TEXT SECTION:
━━━━

RegrSYY¶

Overview¶

The RegrSYY expression computes the sum of squares of the dependent variable (y) in linear regression analysis. It is an aggregate function that calculates the total variation in the y-values, which is a key component in regression statistics and is used to determine how much the dependent variable varies from its mean.

Syntax¶

REGR_SYY(y, x)

// DataFrame API
df.agg(expr("regr_syy(y_column, x_column)"))

Arguments¶

Argument	Type	Description
left (y)	Double	The dependent variable (y-values) in the regression
right (x)	Double	The independent variable (x-values) in the regression

Return Type¶

DoubleType - Returns a double precision floating-point number representing the sum of squares of the y-values.

━━━━

SOURCE MATERIAL:

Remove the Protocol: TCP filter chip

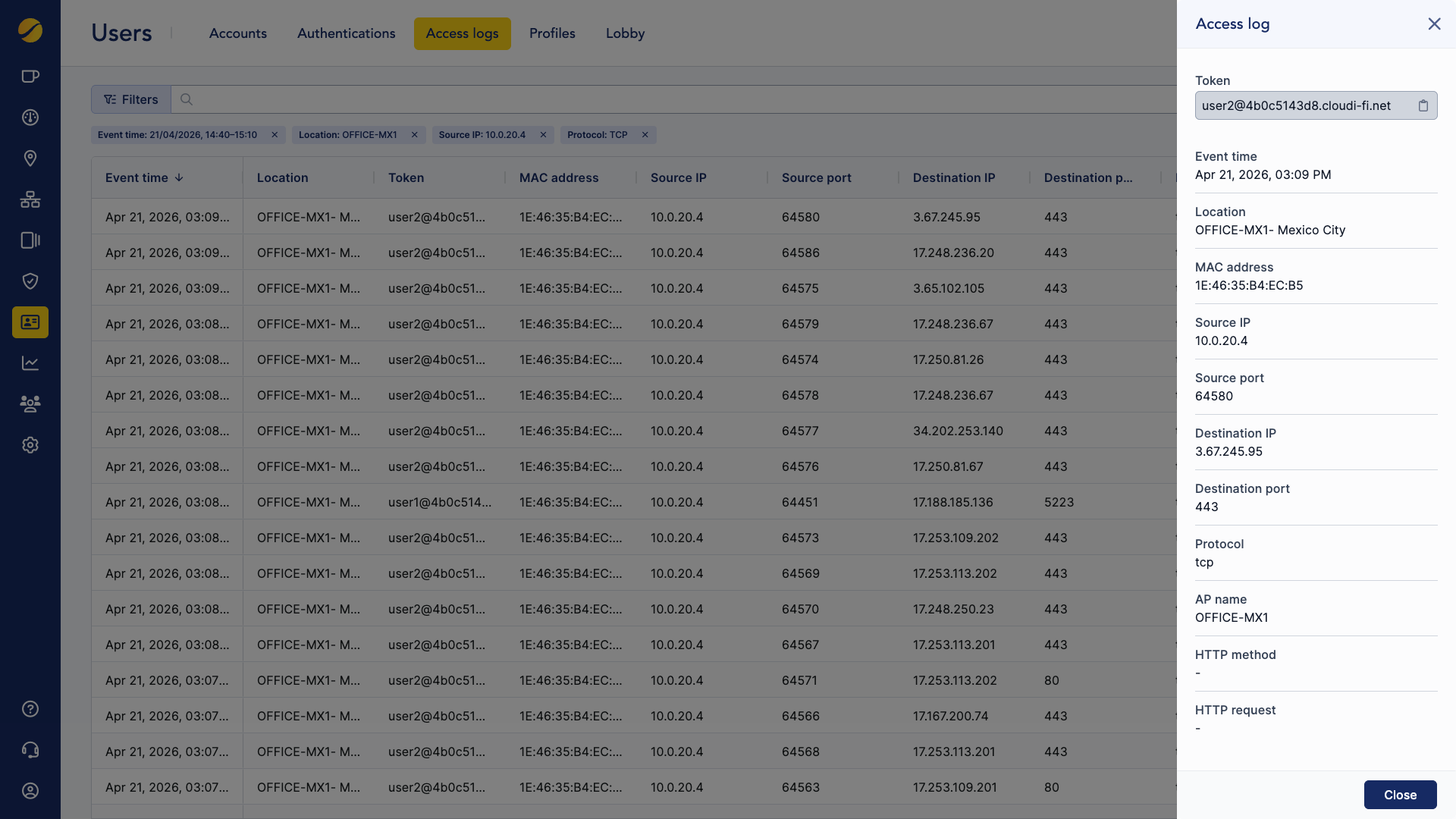645,134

━━━━

EXERCISE REQUIREMENTS:
1. From the RegrSYY page, copy verbatim the part that opens with the words "The RegrSYY expression" and closes with "REGR_SYY(y, x)".
2. How would you summarize the RegrSYY page in two sentences?
The listing isn't needed for anything here.

RESULTS FOR EACH TASK:
1.
The RegrSYY expression computes the sum of squares of the dependent variable (y) in linear regression analysis. It is an aggregate function that calculates the total variation in the y-values, which is a key component in regression statistics and is used to determine how much the dependent variable varies from its mean.

Syntax¶

REGR_SYY(y, x)

2. RegrSYY is an aggregate function that computes the sum of squares of the dependent variable (y) in linear regression, a measure of how much the y-values vary from their mean. It is called as REGR_SYY(y, x) with two Double arguments for the dependent and independent variables, and it returns a DoubleType value.